158. NEW YORK COMIC-CON 2007, Three

diary entry: February 23-25, 2007, part three

STERANKO

I poked down to say hello to Jim Steranko. He saw me and said, “Oh, you made it!” I told him we decided last minute that I’d come without the rest of the family. He said how pleased he is I wasn’t wearing my usual ugly tie. I decided not to wear them this trip, because it would just be too much to pack, in addition to all my books that I would have to carry myself this trip.

He said he’d been having a streak of bad luck lately, and I joked, “And then you saw me coming, and it got worse.” He got a kick out of that.

Later in the weekend, I showed him my giant monster book and asked if he might be willing to give me a quote I could use to promote the next issue. He flipped through it and told me, “Gee, I don’t know, Chris. If I give you a quote, then all my friends will say, You gave him a quote, why don’t you give me a quote? I might have to pass.” I told him, what if I quote you, “I was having a streak of bad luck, and then I saw Chris coming, and it got worse.” He laughed and said he just might do that.

Before I left, someone brought up a Nick Fury comic for him to sign, and he said, “Nope. I won’t sign that.” And there was an uncomfortable pause, and then Jim kind of explained, “You don’t treat people like that. You know the story.” The person nodded understandably. I don’t know the story, but it makes me curious to find out.

Then someone opened a Batman Black and White book for him to sign. He said there was an interesting story about this piece. Jim drew his pin-up and sent it to Mark Chiarello, the editor. Mark said it looked great, but Jim felt like it was missing something. He sat on it for a while, and then played with it and added some op-art white silhouettes of bats into the composition. He re-sent the image, and told Mark, now it’s good. Use this version.

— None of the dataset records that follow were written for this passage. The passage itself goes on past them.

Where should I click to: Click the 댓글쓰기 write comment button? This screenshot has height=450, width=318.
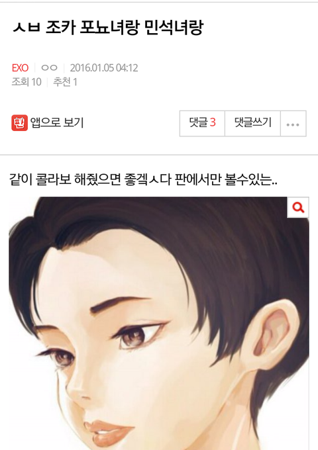pos(253,124)
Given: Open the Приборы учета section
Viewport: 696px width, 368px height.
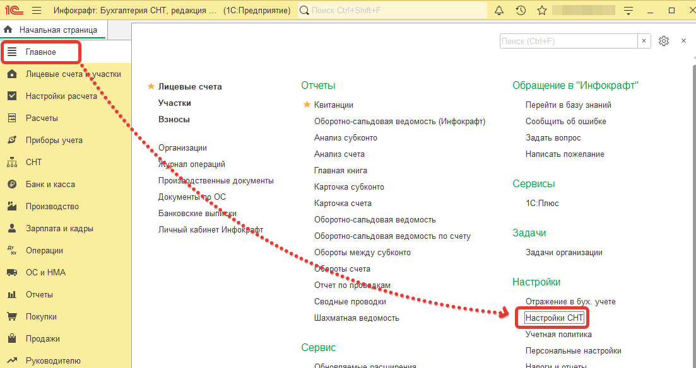Looking at the screenshot, I should tap(54, 141).
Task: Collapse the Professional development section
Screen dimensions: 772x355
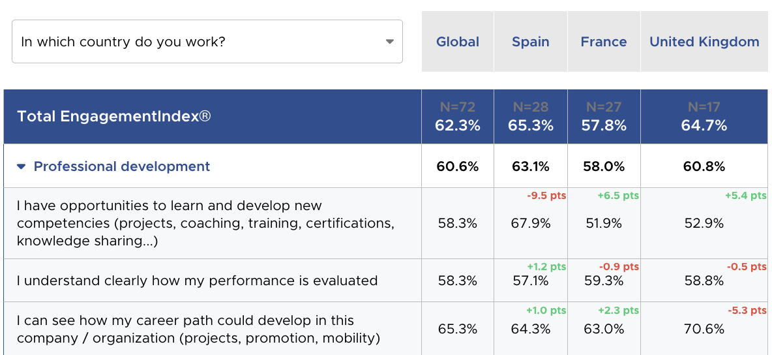Action: 22,166
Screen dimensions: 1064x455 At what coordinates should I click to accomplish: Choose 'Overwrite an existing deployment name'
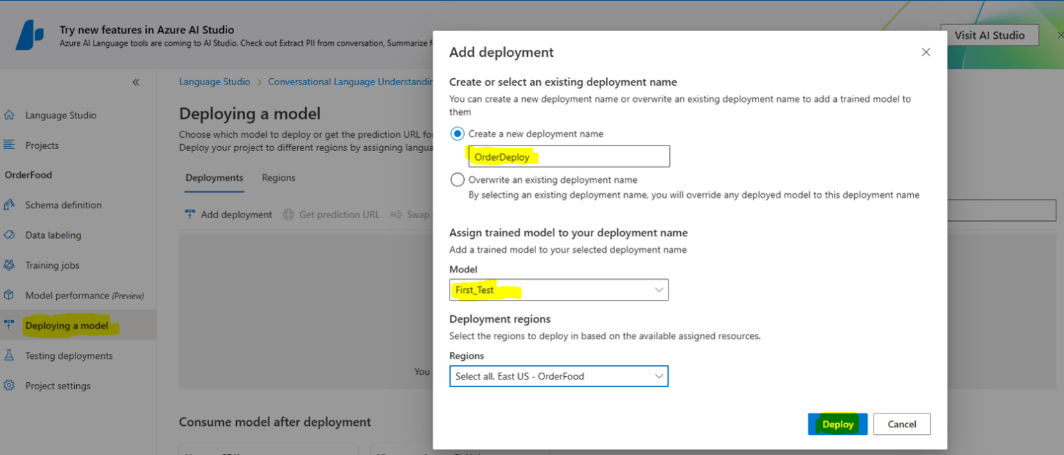[x=456, y=179]
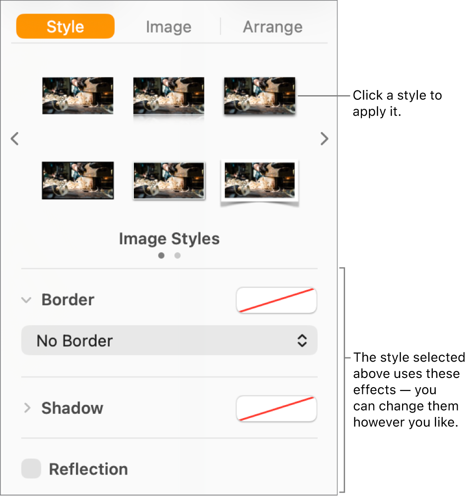Collapse the Border section
Viewport: 472px width, 496px height.
26,300
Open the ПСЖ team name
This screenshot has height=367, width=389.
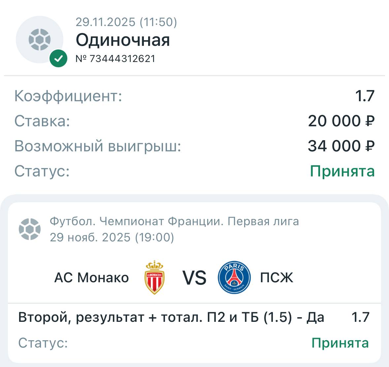[x=276, y=278]
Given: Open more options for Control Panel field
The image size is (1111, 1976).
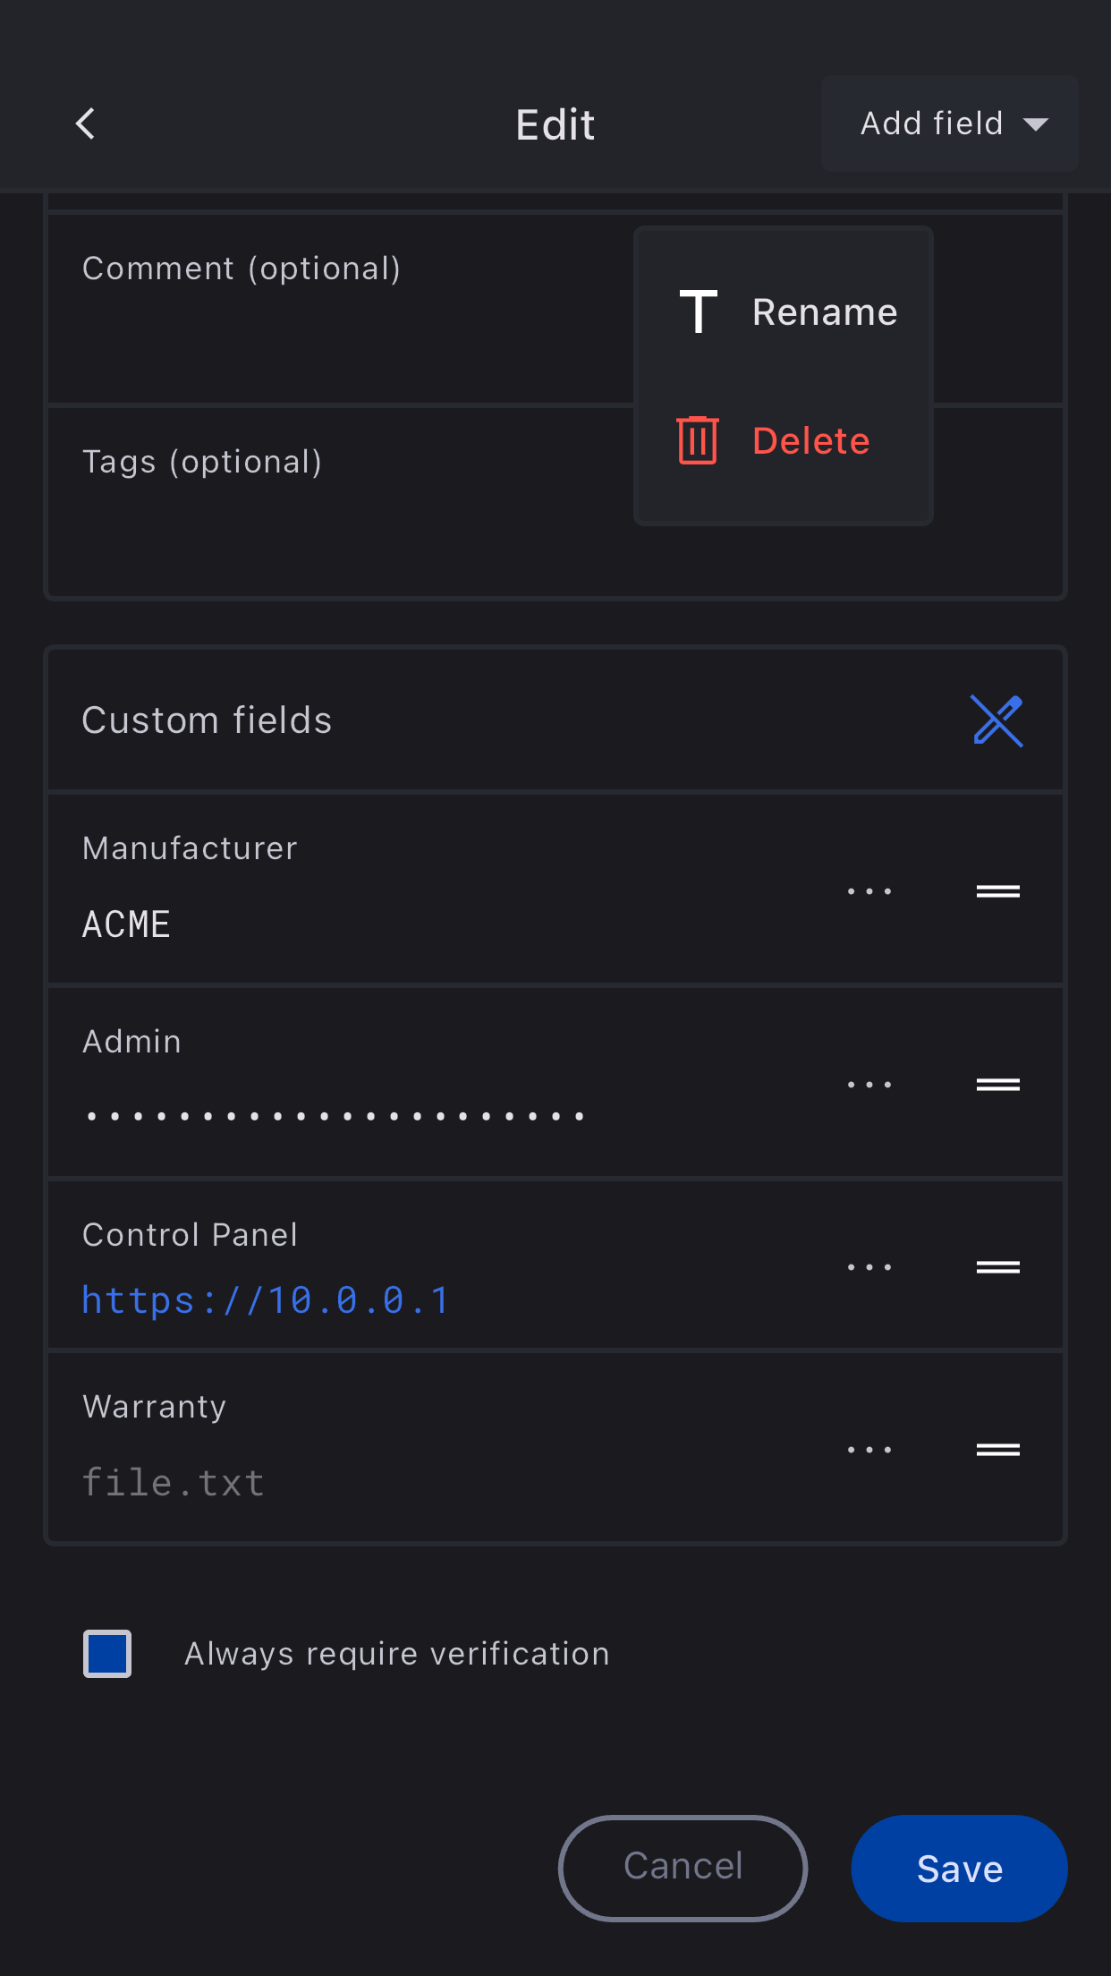Looking at the screenshot, I should click(x=869, y=1267).
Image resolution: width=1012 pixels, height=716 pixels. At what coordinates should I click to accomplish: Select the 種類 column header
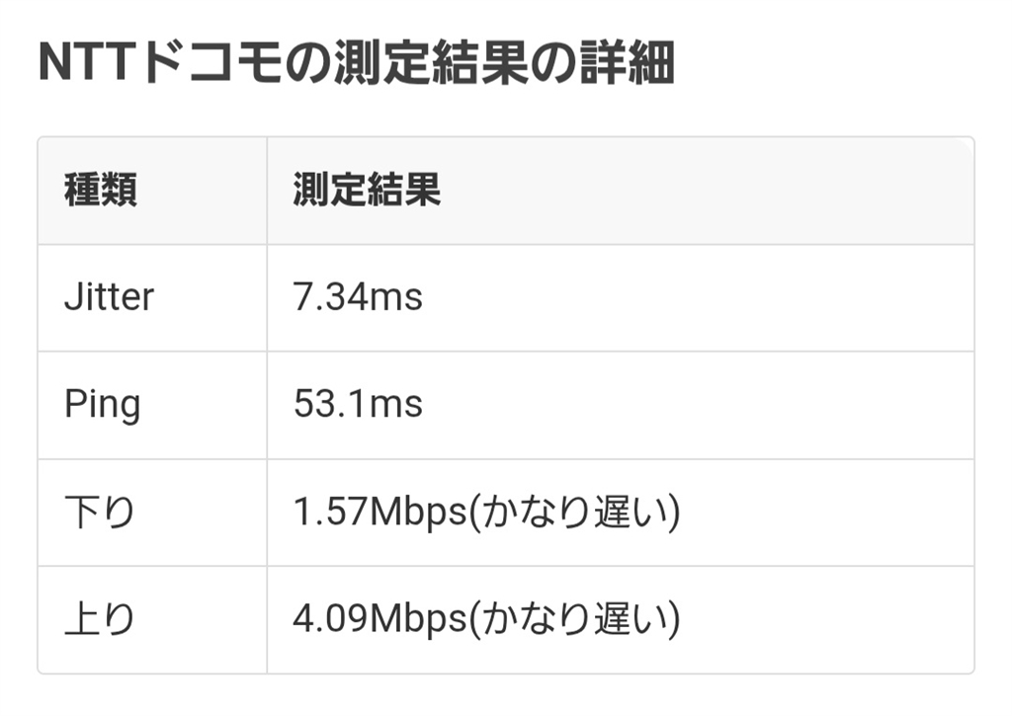(x=100, y=190)
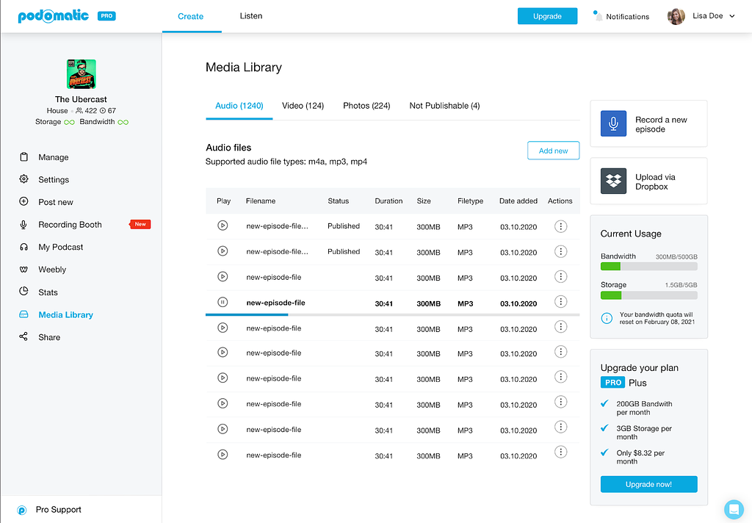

Mark told him he didn’t agree, and that he liked the other one better. Jim said no. That’s not the piece. Mark said he liked the other one better, and that’s the one he was going to use. Jim told him, I’ll tell you what. Go ahead and use the old one, and then never call me again, because I will never do any work for you, ever. Mark, of course, said if that’s how it’s going to be, he’ll use the new one. And Jim told him Mark will call him in a couple months and tell him he realizes Jim was right. And Jim added that Mark did call him in a month and tell him Jim was right.

TED McKEEVER

I saw where Ted McKeever was sitting, and I’ve always been intrigued by his art. Often, when I read his stories, they’re so dark and disturbing, I don’t enjoy experiencing them, although I continue to be intrigued and curious. His style of art is fascinating to me.

I finally saw him at his table, but generally he was visiting and had people crowded around him, and I had other people to try looking for, so I continued to wander past him. Also, I felt a little afraid of him in a way. He’s an angular, muscular guy with a shaved head, and frankly, I was a little intimidated by or afraid of meeting him. I didn’t know what someone with art like that would be like.

Finally I saw him with just one person, and it looked like he was drawing a sketch. I poked over and saw he was doing Spider-Man. He’d relatively recently done a Spider-Man story for the “Tangled Web” comic, and he’d done a Batman and a Superman revamp. I asked him how he liked doing mainstream superheroes. He smiled and looked up at me and said he really enjoys it. IF they let him to do what he wants to with them. That got us talking about how lately he’s been having trouble finding work, UNTIL the Marvel Zombies comics came out that sold so well, and now all of a sudden, DC is calling him, trying to do horror comics of their own that they think his style would work nicely for.

He mentioned how strange he thinks it is that companies haven’t been taking chances with any of their comics lately. He pointed out that if you look at all the comics that were revolutionary, they tended to be the dying characters that were about to be canceled. Claremont’s X-Men. Miller’s Daredevil. Grant Morrison’s Doom Patrol. Alan Moore’s Swamp Thing. You could even go back to Lee-Ditko’s Spider-Man, in that it was the last issue of a dying book, or Fantastic Four, which Stan Lee describes as a book he decided he would just do whatever he wanted with, because he was ready to move on to a new profession, so he reasoned the worse that could happen is he could just get fired and move on.

I showed Ted what I’m doing and he seemed really excited about drawing something for me. I asked if he’d have time to do something at the con, and he said he thought so, but to check back with him. He showed me his list of commissions, and it looked moderately long. He told me he’d actually rather do my pin-up, but he had committed to these others. I really enjoyed visiting with him. I felt like we hit it off nicely.

I left him feeling hopeful, but as the con wore on, I began to realize he still had a very big list of sketches still to do ahead of me, and it began to sound increasingly likely he might not be doing any pin-ups for me here. He eventually even said he’d like to do something nice and take his time with it, since my books had so many great, big-name artists involved. I asked if he was at very many other conventions, and he said he barely goes to any. We left with me getting the contact info for his representative, and plans for me to contact him.